Apparently the Germans have got a female spy after all: Florence Vidor, looking prettier as usual, as a German spy with the cover name Kitty Litter, I mean Kitty Little. A title card tells us that she's a German 'with a deeply concealed hyphen in her name'. She easily infiltrates the staff of U.S. Army officer Northfield (Jack Holt), who oddly leases office space in a civilian building.
This film's strong points occur in the procedural sequences of the Germans spying on Northfield, and Hayakawa counterspying on the Germans. At its best moments, 'The Secret Game' reminded me of Fritz Lang's vastly superior film 'Spies'. Sadly, those best moments are far between. Holt's character is supposedly a regular golfer ... but when Jack Holt hoists an iron in one shot, his swing is so inept I could tell he was a stranger to the links.
SPOILERS COMING. Although Florence Vidor's costume in one sequence is lumbered with an enormous belt buckle, I was surprised by how pretty she looked in this movie. So it was no surprise for me when she changed sides and joined the American cause. She and Holt fall in love. Hatton (in male clothes) kills Hayakawa, but not before the latter accomplishes his mission and saves the American convoy. A bit earlier, at the film's climax, Hayakawa manhandles Vidor with a startling amount of viciousness. Even though he's meant to be a goodie and she's meant to be a baddie (she hasn't reformed yet), this sequence astonished me. Perhaps audiences in 1917 accepted it because Nara-Nara (Hayakawa's role) was an Oriental and therefore supposedly less civilised than a white man; I wonder if these film-makers would have depicted a white protagonist manhandling a woman so thoroughly.
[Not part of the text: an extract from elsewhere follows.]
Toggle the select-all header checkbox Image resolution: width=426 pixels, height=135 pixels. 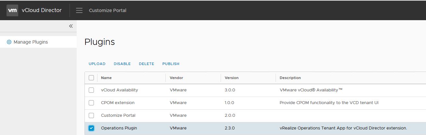91,78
Since this isn't a supernatural story, I was intrigued by the presence of two 'ghost' shots. As Holt addresses his ball on the golf course, a double-exposure of Vidor materialises beside him ... informing the audience that he's falling in love with her. After Nara-Nara is killed, a transparent version of Hayakawa appears as his spirit. Throughout the film, Hayakawa has worn western clothes (with Japanese and American flag pins in his lapel), but now his spirit wears Japanese ceremonial garb and clutches a samurai sword. Hayakawa's final sequence (as a spirit) is touching, and very much sympathetic to Japanese culture. I was annoyed that this poignant sequence was spoilt by an anticlimactic romantic fade-out for Holt and Vidor.
Cecil B DeMille (capital D, one-word surname) and William C de Mille (lower-case D, two-word surname) were brothers who didn't get along, so they seldom collaborated. 'The Secret Game' is a rare instance of both brothers appearing in the credits of the same film (although in different title cards), allowing audiences to see that they punctuated their names differently. Despite its many oddities and flaws, there are several excellent scenes in 'The Secret Game', and I'll rate this one 7 out of 10.